A assessora da Cipave da 4ª CRE, Marivane Carvalho, afirma que o engajamento das escolas com relação à Cipave tem melhorado de forma significativa. Ela também ressalta que diversas ações são desenvolvidas na região buscando orientar as instituições nas formas como proceder em situações de auto-violência.
– Estamos desde o início do ano fazendo os professores se perguntarem: “Qual é a minha responsabilidade? O que eu posso fazer para mudar esse cenário?”. Não só para a auto-mutilação, mas com o bullying, por exemplo. Precisamos começar a assumir mais responsabilidade. Estamos terceirizando as nossas responsabilidades. É muito mais fácil dizer que o problema é da família quando eu tenho responsabilidades não assumidas. Por isso, a pergunta que estamos propondo ao pessoal das nossas escolas é: “Qual é meu papel nisso tudo?”

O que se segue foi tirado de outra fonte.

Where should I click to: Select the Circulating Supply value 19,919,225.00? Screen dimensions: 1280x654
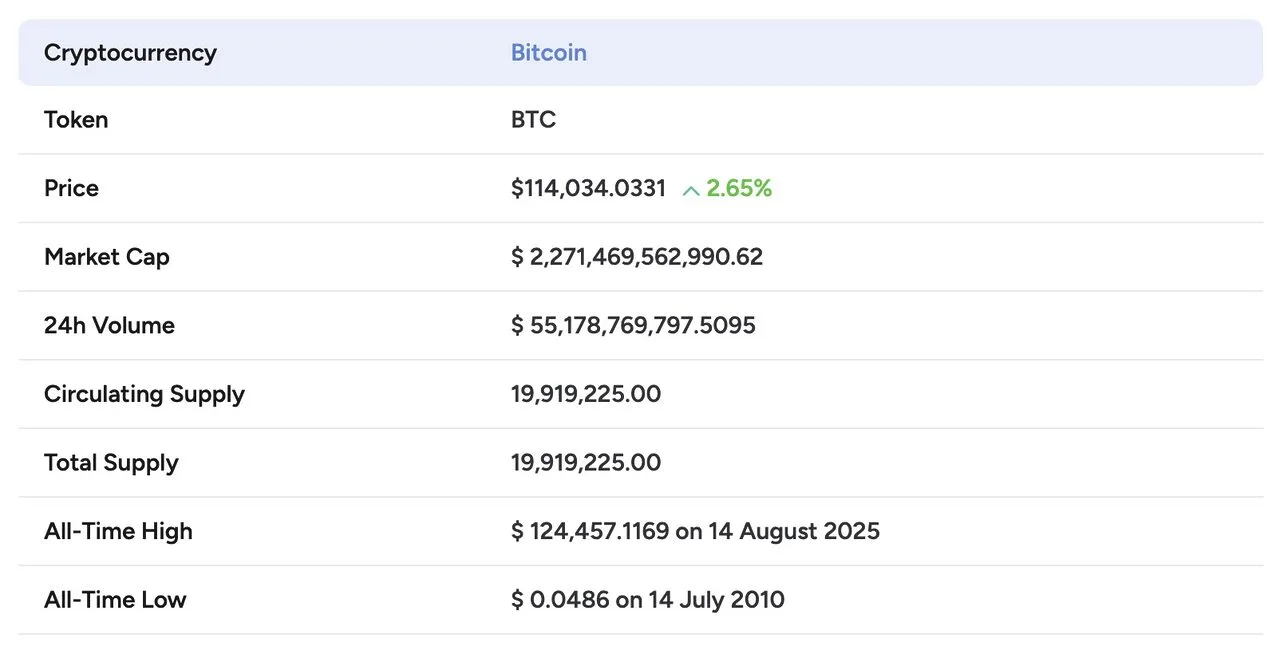(x=586, y=394)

Já a Secretaria Municipal da Educação (Smed) não tem levantamento específico sobre casos envolvendo auto-mutilação e tentativas de suicídio. Ainda assim, a assessora pedagógica da Smed, Sônia Rossetti, reconhece que os índices têm aumentado:
– É difícil uma semana em que não recebemos pedido de intervenção. Tem crescido bastante. Trabalhamos na orientação de professores, explicando o que a auto-mutilação representa e que muitas vezes pode não ser uma tentativa de suicídio e sim uma troca de uma dor emocional por uma dor física.
Para ela, a situação denota um problema social: o crescente desamparo de jovens em núcleos familiares.
– Nossos adolescentes não estão sendo vistos. Às vezes nem na escola e muito menos pela família. A família que tem um ou dois filhos deveria estar mais atenta do que a escola que tem 800, às vezes mais de mil crianças para cuidar. Depois que o filho é adolescente os pais não acompanham mais, não olham caderno, o que tem dentro da mochila, se estão bem alimentados. Aí se o jovem se isola, também consideram normal porque é “da adolescência”, mas não é normal – opina.
JOVENS
Tentativas de suicídio
Primeiro semestre de 2018
Crianças de 5 a 9 anos: 3 casos
Adolescentes de 10 a 19: 60 casos
Suicídio
Criança de 5 a 9 anos: zero
Adolescente de 10 a 19: 2
FATORES DE RISCO
- Tentativa prévia.
- Presença de transtorno mental.
- Uso de álcool e drogas.
- Ideação suicida (organizar detalhes e fazer despedidas).
- Possuir meios letais acessíveis (como medicações em grande quantidade).
- Ter histórico familiar de suicídios.
- Separação, perda de emprego ou falência.
- Pouca resiliência.
- Personalidade impulsiva, agressiva, instável.
- Ter sofrido abuso físico ou sexual na infância.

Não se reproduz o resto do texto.